__Brief 1__:
Starting at the first line of the entries that follow the travel safety passage and ending at the line containing "pyautogui.click(x=199, y=233)", render those lines as a JSON list of strings, one string per line, with blank lines left out.

__Extract provided__:

◇ ◇ ◇ ◇

Travel Safety & Terrorism

In light of recent terrorist attacks in France, Germany, Turkey, Sweden, Tunisia, Egypt, many people’s perceptions have now been skewered from what they believed were generally ‘safe’ countries into places we can’t necessarily presume are any more. Increasingly it feels that virtually nowhere appears safe or exempt from some incident or attack by some radical extremist.  And the recent coup attempt in Turkey only serves to add to this newfound uncertainty. 

The reality is, in fact, very different. 

Statistically, the actual likelihood of personally experiencing a terrorist incident is still (thankfully) extremely low, and we are more likely to be a victim of low-level criminality, such as bag snatching or other street crime, on our holidays or travels. However, with the increased focus by the media towards reporting and highlighting the more terrorist-related matters, only adds to heighten the collective anxiety and uncertainty most people are understandably feeling these days. 

Almost daily I’m asked where is safe to travel to, which has more traditionally been with regards politically fragile, emerging and high-risk countries, but now extends to even typically tourist and leisure destinations.

◇ ◇ ◇ ◇

__Data extract__:

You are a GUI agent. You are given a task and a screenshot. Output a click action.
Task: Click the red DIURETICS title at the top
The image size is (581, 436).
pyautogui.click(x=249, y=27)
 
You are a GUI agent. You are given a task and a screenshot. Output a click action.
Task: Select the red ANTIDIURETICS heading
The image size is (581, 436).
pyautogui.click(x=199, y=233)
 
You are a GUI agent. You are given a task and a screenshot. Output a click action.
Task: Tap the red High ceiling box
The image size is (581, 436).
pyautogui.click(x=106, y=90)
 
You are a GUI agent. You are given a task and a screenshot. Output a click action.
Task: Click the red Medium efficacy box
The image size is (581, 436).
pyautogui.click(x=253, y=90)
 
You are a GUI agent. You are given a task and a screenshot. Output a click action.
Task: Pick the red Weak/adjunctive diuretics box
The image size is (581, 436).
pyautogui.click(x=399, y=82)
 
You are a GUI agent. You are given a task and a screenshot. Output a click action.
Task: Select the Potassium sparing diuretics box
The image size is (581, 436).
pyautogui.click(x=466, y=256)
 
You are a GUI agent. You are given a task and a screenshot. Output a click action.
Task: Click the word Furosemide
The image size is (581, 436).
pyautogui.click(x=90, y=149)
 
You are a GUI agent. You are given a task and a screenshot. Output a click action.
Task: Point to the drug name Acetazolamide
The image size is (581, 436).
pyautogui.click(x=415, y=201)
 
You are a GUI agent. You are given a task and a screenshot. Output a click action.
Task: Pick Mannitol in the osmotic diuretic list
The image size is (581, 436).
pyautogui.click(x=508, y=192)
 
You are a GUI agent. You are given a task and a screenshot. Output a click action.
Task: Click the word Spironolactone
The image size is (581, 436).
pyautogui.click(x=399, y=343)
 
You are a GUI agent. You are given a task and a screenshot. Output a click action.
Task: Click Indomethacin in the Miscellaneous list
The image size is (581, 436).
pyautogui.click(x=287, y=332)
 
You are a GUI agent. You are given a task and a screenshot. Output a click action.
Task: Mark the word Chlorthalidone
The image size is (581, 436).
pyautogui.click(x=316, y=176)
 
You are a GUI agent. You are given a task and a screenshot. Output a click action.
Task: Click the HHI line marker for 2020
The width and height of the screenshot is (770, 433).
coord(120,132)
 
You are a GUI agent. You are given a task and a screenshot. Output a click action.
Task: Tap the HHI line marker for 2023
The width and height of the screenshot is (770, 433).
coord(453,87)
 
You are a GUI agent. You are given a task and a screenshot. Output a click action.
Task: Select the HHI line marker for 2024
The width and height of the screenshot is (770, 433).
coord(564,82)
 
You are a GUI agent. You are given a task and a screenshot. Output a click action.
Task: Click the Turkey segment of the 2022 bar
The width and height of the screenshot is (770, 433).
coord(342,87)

◇ ◇ ◇ ◇

__Brief 2__:
Reproduce the travel safety passage word for word, starting at "The reality is, in" and ending at "and leisure destinations.".

__Full response 1__:
[
  "You are a GUI agent. You are given a task and a screenshot. Output a click action.",
  "Task: Click the red DIURETICS title at the top",
  "The image size is (581, 436).",
  "pyautogui.click(x=249, y=27)",
  "You are a GUI agent. You are given a task and a screenshot. Output a click action.",
  "Task: Select the red ANTIDIURETICS heading",
  "The image size is (581, 436).",
  "pyautogui.click(x=199, y=233)"
]

__Full response 2__:
The reality is, in fact, very different. 

Statistically, the actual likelihood of personally experiencing a terrorist incident is still (thankfully) extremely low, and we are more likely to be a victim of low-level criminality, such as bag snatching or other street crime, on our holidays or travels. However, with the increased focus by the media towards reporting and highlighting the more terrorist-related matters, only adds to heighten the collective anxiety and uncertainty most people are understandably feeling these days. 

Almost daily I’m asked where is safe to travel to, which has more traditionally been with regards politically fragile, emerging and high-risk countries, but now extends to even typically tourist and leisure destinations.